ROME — Talitha Kum, the global network of women religious who advocate for and help victims of human trafficking, have launched a campaign to rally forces “to create long-term, sustainable change to dismantle the systems that enable oppression and exploitation.”

In anticipation of the U.N.’s World Day Against Trafficking in Persons July 30, the sisters launched a campaign called “Care Against Trafficking.”

“Today, we declare that caring is the most powerful force for change, and we unite with survivors to care against trafficking,” the organization said in a statement launching the campaign July 22.

Care, the sisters said, includes offering education and concrete assistance on several levels: to the poor who are at risk of trafficking, to people currently trapped after being trafficked for prostitution or forced labor and to survivors who have been rescued but need material and human support to heal and get back on their feet.

“We ask our networks and partners to stand together and amplify our efforts to transform the economy of trafficking into an economy of care that empowers everyone, and especially women, to foster safe and thriving communities,” the sisters said.

“Today, we call on all people of goodwill to come together and tackle the systemic causes of human trafficking,” they said, and “we call on governments to commit to long-term support for survivors, including quality education, work permits, access to justice and compensation, and medical and psychosocial assistance.”

The United Nations theme for the 2021 day against trafficking is “Victims’ Voices Lead the Way,” highlighting how survivors can provide the concrete information needed to understand how people are tricked by traffickers, the help they need to escape and the support they need to return to a normal life.

Launching its campaign, Talitha Kum shared some of the stories it had collected from survivors it has assisted in Pakistan, Mexico, Nigeria, Peru and Uganda.

A man from Pakistan wrote about being tricked into going to work at a brick kiln, thinking he would earn enough money to send his five children to school. But even with the whole family working there, and suffering burns from handling the hot bricks, they seldom took home enough money to put food on the table. When they tried to quit, the owner claimed he had lent the family money they must pay back.

“The parish priest and the sisters in the area regularly visited the kilns. We didn’t tell them about our situation because of the threats of the kiln’s owner,” he said. “But one day we got up the courage and shared our whole story with them. My wife and I burst into tears. That day we didn’t even have anything to eat.”

“Immediately, the priest gave us food,” he said. He helped the man contact government authorities to nullify his supposed contract with the kiln owner, and the priest and sisters helped the man and his wife get jobs.
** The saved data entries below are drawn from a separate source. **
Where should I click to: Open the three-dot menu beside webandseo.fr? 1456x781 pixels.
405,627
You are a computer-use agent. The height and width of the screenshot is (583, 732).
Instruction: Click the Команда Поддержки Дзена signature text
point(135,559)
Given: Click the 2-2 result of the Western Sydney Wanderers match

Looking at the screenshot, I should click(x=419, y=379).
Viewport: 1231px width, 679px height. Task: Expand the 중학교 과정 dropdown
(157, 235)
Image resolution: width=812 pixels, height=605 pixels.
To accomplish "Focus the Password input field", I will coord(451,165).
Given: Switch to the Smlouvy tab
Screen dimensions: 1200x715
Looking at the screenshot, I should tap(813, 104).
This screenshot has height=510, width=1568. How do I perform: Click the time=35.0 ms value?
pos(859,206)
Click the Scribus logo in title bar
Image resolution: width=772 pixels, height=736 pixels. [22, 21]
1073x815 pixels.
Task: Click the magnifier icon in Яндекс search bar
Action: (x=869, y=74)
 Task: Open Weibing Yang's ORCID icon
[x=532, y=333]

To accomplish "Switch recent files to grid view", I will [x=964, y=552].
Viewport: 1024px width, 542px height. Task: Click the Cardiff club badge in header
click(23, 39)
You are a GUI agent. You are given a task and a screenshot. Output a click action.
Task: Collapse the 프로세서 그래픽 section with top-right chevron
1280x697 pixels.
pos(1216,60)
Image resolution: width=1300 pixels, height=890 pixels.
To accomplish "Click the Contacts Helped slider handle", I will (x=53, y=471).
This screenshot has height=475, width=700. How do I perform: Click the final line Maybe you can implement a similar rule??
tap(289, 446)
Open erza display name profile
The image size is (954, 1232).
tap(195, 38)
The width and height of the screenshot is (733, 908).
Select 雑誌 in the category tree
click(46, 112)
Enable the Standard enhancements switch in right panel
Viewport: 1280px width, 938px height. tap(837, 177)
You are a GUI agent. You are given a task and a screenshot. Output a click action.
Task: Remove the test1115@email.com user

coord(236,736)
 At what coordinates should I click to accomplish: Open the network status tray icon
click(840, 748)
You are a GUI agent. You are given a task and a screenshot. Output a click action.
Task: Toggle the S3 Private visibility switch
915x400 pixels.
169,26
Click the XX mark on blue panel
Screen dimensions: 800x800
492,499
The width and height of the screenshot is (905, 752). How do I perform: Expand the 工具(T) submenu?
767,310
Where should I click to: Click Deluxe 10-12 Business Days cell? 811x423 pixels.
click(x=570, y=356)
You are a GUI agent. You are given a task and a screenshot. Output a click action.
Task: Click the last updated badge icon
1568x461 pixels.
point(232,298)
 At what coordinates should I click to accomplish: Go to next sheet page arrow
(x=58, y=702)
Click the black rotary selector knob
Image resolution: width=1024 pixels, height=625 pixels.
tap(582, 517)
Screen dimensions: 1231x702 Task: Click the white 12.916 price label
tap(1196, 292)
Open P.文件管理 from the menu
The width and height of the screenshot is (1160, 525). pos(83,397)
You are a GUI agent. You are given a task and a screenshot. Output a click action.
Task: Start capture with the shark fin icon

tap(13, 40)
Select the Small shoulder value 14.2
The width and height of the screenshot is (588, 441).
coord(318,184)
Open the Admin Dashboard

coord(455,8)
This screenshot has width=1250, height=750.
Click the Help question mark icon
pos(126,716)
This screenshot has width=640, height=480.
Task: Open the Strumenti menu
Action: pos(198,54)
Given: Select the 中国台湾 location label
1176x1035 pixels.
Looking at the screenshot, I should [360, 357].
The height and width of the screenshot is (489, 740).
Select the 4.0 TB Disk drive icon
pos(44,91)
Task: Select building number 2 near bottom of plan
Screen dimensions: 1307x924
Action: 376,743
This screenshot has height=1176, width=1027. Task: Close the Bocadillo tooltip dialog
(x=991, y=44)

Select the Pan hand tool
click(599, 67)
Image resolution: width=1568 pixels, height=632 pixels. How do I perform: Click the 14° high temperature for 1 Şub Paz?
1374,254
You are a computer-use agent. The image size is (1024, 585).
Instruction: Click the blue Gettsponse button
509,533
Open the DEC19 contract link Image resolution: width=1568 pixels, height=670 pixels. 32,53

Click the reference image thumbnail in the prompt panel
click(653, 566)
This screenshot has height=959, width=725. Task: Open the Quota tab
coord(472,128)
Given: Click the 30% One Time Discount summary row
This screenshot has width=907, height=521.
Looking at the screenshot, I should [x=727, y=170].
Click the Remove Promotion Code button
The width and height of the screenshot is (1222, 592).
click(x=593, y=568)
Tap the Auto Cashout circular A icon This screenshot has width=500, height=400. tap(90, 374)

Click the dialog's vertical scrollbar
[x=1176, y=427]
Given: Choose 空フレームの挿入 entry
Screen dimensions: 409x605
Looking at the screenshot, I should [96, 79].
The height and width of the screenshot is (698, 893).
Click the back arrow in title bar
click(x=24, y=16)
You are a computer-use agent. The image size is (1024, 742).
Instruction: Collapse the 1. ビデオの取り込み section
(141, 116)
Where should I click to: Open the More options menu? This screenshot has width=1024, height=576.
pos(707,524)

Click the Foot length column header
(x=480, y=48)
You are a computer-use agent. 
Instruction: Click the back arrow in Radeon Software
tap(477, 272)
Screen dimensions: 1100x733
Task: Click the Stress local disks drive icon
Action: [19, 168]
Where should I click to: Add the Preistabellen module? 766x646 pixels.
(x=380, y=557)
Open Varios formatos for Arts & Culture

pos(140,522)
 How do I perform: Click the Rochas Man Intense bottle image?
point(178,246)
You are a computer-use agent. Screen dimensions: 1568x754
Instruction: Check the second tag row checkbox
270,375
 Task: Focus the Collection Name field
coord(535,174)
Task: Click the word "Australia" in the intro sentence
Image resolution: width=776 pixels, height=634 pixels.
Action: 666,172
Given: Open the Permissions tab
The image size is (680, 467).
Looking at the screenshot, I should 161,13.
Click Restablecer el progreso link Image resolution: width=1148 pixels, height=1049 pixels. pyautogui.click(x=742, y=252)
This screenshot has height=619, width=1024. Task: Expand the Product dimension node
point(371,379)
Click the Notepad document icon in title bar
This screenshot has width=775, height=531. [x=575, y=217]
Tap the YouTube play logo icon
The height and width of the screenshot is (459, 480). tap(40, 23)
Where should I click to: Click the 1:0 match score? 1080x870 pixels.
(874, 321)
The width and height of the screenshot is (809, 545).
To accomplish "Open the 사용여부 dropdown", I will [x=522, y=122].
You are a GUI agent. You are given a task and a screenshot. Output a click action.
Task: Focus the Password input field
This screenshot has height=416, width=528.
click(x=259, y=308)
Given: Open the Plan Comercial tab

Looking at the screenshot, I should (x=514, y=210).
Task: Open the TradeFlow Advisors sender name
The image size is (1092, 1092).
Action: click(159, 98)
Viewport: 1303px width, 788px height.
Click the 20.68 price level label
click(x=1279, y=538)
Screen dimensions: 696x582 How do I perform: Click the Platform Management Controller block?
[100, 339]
The children now attend school and go to catechism classes, he said.

Jessie, from Uganda, was contacted by an agency offering good-paying work in the Middle East. “I thought I was being given a great opportunity, but instead I found myself the victim of what is called ‘domestic slavery,'” working in a household without decent pay and with her documents confiscated so she could not leave.

“The first ti I tried to flee, I was raped by the taxi driver I had asked for help,” she said. “Desperation forced me to flee again and fortunately the other taxi driver took me to the embassy.”

A group of sisters from the Talitha Kum network picked her up, “took care of me, giving me food, clothes, dignity.”

And, once she decided she was ready to go home, they helped her get the documents she needed to travel.